Managing the perception process - Organization Behavior

Successful managers understand the importance of perception as an influencing factor on behavior and they act accordingly. They are aware of perceptual distortions and also know that perceptual differences are likely to exist in any situations. As a result, they true to make decisions and take action with a true understanding of the work situation as it is viewed by all persons concerned. A manager who is skilled in the perception process will;

1)     Have a high level of self-awareness: individual needs, experience, and expectations can all affect perceptions. The successful manager known this and is able to identify when he or she is inappropriately distorting a situation because of such perceptual tendencies.

2)     Seek information from various sources to confirm or disconfirm personal impressions of a decision situation: the successful manager minimizes the biases of personal perceptions by seeking out the viewpoints of others. These insights are used to gain additional perspective on situations and the problems or opportunities they represent.
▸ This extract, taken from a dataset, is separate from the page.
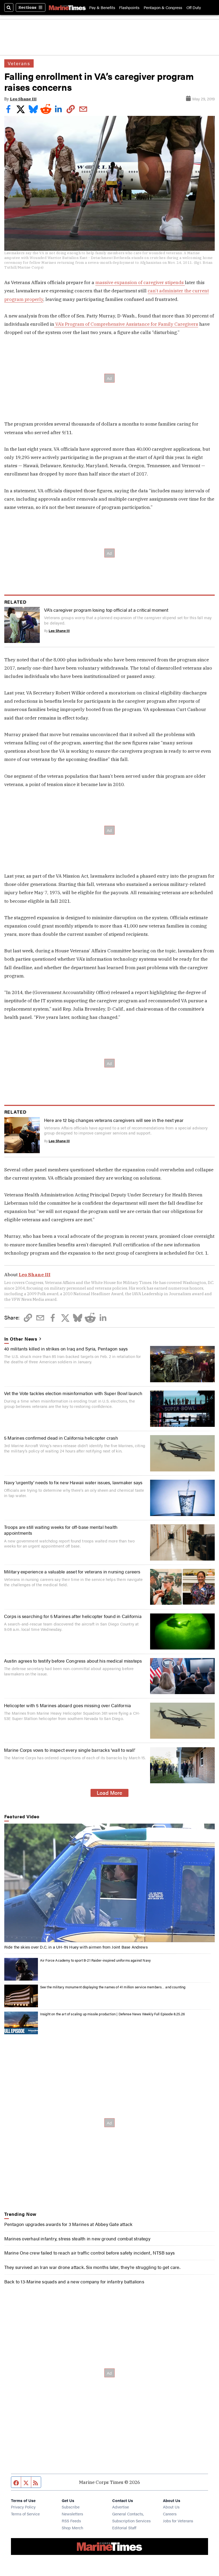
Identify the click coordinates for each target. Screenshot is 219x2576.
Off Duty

3)     Be empathetic-that is, be able to see a situation as it is perceived by other people: different people will define the same situation somewhat differently. The successful manager rises above personal impressions to understand problems as seen by other people.

4)     Influence perceptions of other people when they are drawing incorrect or incomplete impressions of events in the work setting: people act in terms of their perceptions. The successful manager is able to influence the perceptions of others so that work events and situations are interpreted as accurately as possible and to the advantage of all concerned.

5)     Avoid common perceptual distortions that bias our views of people and situations: these distortions include the use of stereotypes and halo effects, as well as selective perception and projection. Successful managers are self-disciplined and sufficiently self-aware so that the adverse impacts of these distortions are minimized.

6)     Avoid inappropriate attributions: everyone has a tendency to try and explain why events happened the way did or why people behaved as they did. The successful manager is careful to establish the real reasons why things happen and avoid quick or inappropriate attributions of casualty.

7)     Diversity management programmers: as firms globalize themselves, diversity management assumes greater relevance. The challenge for corporate executives' id to leverage the benefits of this diversity while minimizing the perceptual and behavioral problems that tends to accompany heterogeneity.

OB experts have designed diversity management programmers. Typically, these training programmers serve two purposes. First, they communicate the value of diversity. Second, these programmers help participants become aware of their personal biases and give them more accurate information about people with different backgrounds, thus avoiding perceptual distortions.

8)     Know yourself: Apply the johari window to know the real self. A powerful way to minimize perceptual biases is to know and become more aware of one's values, beliefs, and prejudice.